## STUDY MATERIAL
|---|
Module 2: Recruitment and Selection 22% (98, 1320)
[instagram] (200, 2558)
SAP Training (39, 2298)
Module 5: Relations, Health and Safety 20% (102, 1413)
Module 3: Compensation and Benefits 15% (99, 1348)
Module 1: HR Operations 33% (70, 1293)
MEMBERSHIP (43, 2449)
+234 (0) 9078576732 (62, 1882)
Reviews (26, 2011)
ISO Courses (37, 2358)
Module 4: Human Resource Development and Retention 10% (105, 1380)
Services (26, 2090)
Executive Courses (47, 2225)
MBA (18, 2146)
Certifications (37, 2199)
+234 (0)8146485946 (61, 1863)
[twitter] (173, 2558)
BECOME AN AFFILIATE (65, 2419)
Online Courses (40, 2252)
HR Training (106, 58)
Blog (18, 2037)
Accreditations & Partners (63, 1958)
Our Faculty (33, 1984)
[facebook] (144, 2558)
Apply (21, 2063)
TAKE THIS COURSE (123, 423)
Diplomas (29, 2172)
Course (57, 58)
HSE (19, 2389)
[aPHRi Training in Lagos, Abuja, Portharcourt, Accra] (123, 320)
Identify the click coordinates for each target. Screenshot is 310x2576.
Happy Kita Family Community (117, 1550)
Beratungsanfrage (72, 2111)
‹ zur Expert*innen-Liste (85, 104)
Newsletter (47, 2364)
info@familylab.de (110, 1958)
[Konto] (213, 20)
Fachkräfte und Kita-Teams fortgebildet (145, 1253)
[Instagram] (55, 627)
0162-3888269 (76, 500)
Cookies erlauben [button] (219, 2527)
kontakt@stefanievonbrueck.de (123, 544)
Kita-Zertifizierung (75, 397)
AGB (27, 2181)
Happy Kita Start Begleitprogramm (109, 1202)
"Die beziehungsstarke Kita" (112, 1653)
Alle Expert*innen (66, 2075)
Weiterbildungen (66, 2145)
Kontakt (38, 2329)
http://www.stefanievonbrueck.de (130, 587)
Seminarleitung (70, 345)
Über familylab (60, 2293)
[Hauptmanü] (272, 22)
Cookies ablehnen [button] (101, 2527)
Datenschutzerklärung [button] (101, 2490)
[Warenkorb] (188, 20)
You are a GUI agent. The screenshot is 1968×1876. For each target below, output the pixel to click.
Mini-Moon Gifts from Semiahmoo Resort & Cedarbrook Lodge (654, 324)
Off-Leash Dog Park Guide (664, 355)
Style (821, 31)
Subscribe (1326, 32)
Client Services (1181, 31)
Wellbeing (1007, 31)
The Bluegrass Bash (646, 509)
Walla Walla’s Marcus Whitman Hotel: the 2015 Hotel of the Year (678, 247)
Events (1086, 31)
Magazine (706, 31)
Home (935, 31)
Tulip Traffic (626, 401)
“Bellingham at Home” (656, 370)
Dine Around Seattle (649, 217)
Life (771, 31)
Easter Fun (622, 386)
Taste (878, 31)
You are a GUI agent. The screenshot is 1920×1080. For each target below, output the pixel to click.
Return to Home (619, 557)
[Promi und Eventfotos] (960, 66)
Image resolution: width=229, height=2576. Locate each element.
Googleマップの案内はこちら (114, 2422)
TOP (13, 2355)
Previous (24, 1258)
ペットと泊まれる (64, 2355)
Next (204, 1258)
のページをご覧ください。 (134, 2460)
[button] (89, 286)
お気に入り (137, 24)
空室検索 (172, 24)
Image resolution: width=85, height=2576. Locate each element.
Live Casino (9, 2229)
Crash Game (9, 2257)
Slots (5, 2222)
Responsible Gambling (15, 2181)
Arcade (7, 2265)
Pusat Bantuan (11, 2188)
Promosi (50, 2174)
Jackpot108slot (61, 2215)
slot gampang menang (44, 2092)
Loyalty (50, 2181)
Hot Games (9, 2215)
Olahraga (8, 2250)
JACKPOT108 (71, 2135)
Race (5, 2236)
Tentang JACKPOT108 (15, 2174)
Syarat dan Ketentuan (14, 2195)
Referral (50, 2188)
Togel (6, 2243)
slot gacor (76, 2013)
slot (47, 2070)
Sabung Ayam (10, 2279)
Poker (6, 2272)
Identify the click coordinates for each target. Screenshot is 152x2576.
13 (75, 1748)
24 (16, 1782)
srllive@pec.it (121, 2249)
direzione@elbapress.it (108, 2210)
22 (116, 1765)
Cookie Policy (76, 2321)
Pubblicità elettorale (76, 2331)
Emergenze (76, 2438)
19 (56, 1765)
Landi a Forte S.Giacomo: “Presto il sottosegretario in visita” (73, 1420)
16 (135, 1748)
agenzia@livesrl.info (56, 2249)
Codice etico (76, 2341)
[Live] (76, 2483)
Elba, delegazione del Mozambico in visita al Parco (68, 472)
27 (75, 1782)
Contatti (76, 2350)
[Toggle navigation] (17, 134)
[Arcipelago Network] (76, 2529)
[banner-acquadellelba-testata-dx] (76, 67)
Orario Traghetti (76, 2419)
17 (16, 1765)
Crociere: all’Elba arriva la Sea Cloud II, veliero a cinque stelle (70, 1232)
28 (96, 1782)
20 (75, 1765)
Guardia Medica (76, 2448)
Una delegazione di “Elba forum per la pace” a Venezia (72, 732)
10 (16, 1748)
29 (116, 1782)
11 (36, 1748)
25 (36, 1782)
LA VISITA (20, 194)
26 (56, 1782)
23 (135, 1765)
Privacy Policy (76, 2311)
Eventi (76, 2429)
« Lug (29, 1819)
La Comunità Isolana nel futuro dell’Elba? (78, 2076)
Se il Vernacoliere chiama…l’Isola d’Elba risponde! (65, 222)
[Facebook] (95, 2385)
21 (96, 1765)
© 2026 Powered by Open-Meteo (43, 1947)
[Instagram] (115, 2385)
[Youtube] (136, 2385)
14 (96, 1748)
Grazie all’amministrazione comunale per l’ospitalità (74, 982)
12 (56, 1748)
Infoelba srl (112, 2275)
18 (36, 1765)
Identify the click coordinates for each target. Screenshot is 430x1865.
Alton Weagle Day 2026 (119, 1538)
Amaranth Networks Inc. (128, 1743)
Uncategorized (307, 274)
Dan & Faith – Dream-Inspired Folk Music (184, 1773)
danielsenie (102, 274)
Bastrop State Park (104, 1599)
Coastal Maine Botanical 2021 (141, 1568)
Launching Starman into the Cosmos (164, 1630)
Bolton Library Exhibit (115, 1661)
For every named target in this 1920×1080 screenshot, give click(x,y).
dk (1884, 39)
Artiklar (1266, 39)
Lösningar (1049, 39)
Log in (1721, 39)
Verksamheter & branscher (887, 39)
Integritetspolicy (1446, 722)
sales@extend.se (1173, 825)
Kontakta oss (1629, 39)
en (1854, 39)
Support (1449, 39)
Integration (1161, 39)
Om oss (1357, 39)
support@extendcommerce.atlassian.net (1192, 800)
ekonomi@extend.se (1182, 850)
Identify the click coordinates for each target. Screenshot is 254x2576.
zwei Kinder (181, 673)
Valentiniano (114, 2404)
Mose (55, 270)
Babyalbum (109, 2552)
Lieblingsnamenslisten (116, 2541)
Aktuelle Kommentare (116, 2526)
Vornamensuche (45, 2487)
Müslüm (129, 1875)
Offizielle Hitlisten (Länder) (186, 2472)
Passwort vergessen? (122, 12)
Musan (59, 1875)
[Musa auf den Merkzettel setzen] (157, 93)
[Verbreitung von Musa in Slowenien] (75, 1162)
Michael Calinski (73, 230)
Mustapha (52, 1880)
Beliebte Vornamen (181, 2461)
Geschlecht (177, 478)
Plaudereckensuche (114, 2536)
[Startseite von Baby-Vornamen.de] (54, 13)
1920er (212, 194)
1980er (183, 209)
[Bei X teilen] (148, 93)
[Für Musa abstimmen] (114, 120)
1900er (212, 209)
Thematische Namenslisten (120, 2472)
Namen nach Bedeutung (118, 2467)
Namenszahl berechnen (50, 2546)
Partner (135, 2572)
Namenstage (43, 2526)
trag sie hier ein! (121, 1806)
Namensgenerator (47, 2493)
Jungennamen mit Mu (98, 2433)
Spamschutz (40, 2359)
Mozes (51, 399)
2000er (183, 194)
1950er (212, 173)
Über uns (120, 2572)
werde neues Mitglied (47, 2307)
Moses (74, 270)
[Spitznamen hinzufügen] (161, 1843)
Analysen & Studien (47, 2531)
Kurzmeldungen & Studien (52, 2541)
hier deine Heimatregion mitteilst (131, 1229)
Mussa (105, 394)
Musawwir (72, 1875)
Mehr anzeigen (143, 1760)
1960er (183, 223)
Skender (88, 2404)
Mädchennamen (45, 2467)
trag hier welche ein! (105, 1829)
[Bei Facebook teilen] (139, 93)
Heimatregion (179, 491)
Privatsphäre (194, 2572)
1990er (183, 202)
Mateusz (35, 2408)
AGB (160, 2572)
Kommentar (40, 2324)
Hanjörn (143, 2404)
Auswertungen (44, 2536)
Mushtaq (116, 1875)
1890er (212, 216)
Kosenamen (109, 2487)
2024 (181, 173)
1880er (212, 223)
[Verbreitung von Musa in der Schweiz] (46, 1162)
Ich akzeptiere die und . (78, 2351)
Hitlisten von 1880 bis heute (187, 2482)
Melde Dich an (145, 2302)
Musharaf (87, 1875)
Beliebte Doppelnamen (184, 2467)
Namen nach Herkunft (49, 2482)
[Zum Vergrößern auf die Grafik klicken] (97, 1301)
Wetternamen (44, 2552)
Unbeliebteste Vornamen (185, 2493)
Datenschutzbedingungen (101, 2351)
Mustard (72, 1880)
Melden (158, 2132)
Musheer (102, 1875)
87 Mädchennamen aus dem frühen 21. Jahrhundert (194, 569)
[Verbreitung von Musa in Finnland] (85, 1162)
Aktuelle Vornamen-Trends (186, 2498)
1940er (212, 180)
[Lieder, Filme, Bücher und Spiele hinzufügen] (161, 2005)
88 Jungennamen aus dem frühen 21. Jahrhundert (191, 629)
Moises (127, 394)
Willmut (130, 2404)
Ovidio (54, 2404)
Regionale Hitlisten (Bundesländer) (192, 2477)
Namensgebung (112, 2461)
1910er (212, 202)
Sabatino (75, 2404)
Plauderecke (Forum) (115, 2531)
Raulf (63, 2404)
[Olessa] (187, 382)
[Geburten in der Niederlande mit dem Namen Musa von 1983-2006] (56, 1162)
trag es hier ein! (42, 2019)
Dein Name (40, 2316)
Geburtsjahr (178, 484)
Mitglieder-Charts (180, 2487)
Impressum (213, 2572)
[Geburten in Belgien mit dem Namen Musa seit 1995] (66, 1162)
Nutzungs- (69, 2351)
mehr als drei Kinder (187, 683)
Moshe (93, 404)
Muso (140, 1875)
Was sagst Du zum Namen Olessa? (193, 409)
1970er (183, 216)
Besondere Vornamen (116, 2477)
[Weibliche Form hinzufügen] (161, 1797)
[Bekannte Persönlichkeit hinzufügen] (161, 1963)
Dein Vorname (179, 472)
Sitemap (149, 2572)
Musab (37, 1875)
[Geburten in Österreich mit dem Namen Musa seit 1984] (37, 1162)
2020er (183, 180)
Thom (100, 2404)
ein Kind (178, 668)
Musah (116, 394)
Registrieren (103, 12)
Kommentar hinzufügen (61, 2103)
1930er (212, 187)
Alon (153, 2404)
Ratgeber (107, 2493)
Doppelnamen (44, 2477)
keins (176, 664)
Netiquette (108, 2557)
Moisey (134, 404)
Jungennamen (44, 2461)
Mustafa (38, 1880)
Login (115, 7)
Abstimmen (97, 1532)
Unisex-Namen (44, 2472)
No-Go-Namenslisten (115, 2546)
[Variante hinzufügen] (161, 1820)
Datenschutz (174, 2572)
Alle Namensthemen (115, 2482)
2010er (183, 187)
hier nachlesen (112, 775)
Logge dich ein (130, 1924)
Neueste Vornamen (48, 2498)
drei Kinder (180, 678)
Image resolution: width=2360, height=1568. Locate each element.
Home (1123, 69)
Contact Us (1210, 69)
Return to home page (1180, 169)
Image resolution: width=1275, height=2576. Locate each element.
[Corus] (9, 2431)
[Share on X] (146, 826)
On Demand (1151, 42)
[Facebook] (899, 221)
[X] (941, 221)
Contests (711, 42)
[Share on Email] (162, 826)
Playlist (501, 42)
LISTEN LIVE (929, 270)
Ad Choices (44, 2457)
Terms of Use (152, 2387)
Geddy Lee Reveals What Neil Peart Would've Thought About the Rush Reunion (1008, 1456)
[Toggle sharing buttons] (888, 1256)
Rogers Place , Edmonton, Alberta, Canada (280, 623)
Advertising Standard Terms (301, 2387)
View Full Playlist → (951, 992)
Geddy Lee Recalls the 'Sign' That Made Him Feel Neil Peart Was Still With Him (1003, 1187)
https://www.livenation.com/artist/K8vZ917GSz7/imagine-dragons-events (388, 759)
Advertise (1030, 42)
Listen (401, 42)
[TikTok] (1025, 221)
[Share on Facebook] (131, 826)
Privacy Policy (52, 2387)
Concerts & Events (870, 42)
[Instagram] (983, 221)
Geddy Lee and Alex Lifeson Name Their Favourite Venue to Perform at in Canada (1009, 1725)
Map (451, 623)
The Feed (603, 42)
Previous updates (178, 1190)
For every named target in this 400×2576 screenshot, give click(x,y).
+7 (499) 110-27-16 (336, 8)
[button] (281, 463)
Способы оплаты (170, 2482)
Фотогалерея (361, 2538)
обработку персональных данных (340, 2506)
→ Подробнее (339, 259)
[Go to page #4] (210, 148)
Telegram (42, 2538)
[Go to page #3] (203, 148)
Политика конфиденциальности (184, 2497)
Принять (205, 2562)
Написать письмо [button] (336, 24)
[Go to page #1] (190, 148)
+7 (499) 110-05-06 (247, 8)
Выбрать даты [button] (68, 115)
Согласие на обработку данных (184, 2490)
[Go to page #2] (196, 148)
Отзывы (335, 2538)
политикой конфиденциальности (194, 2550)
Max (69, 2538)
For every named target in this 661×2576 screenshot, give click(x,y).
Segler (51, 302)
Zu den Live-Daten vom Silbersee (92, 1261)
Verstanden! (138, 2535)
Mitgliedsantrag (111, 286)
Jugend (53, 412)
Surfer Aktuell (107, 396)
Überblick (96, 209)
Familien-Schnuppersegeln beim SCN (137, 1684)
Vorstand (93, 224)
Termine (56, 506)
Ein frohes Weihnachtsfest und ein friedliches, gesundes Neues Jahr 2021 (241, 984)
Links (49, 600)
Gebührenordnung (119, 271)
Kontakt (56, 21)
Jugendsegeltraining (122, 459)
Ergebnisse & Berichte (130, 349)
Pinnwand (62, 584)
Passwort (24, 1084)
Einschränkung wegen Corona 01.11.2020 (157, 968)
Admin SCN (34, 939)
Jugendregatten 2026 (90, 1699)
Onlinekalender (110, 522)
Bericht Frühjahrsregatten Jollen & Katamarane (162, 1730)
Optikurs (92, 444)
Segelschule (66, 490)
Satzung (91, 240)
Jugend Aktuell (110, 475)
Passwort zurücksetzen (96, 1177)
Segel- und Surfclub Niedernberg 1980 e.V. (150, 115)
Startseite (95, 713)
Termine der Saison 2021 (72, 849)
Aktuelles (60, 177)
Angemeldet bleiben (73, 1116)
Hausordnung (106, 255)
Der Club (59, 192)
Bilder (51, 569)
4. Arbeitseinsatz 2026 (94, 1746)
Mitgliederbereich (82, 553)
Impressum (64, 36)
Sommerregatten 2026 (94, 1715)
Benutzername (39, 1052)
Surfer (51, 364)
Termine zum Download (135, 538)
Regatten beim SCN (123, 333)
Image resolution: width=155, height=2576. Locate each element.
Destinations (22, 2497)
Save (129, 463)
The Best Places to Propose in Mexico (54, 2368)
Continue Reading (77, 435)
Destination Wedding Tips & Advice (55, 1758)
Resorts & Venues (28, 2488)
|---|
Only one stretch of the records above is wanted: the lines between the one holding "View Full Playlist → (951, 992)" and the one holding "Выбрать даты [button] (68, 115)", inclusive, reproduced exactly.

View Full Playlist → (951, 992)
Geddy Lee Recalls the 'Sign' That Made Him Feel Neil Peart Was Still With Him (1003, 1187)
https://www.livenation.com/artist/K8vZ917GSz7/imagine-dragons-events (388, 759)
Advertise (1030, 42)
Listen (401, 42)
[TikTok] (1025, 221)
[Share on Facebook] (131, 826)
Privacy Policy (52, 2387)
Concerts & Events (870, 42)
[Instagram] (983, 221)
Geddy Lee and Alex Lifeson Name Their Favourite Venue to Perform at in Canada (1009, 1725)
Map (451, 623)
The Feed (603, 42)
Previous updates (178, 1190)
For every named target in this 400×2576 screenshot, give click(x,y).
+7 (499) 110-27-16 (336, 8)
[button] (281, 463)
Способы оплаты (170, 2482)
Фотогалерея (361, 2538)
обработку персональных данных (340, 2506)
→ Подробнее (339, 259)
[Go to page #4] (210, 148)
Telegram (42, 2538)
[Go to page #3] (203, 148)
Политика конфиденциальности (184, 2497)
Принять (205, 2562)
Написать письмо [button] (336, 24)
[Go to page #1] (190, 148)
+7 (499) 110-05-06 (247, 8)
Выбрать даты [button] (68, 115)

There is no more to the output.